# [Your task]
Your answer should consist of every line from the records that holds the string "agent".

# [Provided entries]

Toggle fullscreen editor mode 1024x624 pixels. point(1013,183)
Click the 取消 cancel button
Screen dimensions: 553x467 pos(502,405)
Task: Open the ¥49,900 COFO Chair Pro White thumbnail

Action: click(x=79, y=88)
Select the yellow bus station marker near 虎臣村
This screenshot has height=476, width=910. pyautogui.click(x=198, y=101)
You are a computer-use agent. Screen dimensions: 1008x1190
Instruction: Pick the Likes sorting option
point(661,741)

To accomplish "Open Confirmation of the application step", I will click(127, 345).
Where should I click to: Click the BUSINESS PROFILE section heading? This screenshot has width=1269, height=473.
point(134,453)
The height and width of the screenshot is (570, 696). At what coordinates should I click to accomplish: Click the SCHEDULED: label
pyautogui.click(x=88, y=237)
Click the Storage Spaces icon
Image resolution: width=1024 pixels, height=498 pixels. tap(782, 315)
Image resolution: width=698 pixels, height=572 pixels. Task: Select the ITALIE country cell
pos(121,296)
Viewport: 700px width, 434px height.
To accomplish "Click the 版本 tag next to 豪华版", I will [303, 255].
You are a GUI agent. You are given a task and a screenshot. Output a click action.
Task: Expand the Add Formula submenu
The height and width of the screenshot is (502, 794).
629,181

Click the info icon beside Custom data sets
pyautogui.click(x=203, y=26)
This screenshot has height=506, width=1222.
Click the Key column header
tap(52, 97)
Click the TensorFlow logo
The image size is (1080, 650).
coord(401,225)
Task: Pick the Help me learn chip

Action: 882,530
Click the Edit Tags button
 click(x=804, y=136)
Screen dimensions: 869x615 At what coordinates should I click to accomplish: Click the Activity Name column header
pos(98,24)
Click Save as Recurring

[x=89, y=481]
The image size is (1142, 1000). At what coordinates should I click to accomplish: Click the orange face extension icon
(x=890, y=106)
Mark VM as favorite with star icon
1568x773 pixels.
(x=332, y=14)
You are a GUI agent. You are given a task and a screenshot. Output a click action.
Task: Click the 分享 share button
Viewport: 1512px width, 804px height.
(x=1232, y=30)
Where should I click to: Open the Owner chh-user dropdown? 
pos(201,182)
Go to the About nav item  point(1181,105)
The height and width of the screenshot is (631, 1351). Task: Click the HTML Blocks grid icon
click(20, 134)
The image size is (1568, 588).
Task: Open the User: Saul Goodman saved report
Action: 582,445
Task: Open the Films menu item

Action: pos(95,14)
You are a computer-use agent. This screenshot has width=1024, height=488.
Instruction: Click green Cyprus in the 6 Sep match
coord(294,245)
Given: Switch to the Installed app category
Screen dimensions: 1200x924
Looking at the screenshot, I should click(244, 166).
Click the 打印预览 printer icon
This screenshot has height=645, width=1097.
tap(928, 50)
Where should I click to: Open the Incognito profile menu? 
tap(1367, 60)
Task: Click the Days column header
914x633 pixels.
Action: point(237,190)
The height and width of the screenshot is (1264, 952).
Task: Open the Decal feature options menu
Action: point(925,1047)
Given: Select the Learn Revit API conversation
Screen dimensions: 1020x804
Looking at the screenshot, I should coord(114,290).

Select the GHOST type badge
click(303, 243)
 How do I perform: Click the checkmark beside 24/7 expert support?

# [Written solution]
You are a computer-use agent. Screen dimensions: 1008x1190
You are a GUI agent. You are given a task and a screenshot. Output a click action.
You are a GUI agent. You are given a task and a screenshot. Output a click action.
You are a computer-use agent. This screenshot has width=1024, height=488.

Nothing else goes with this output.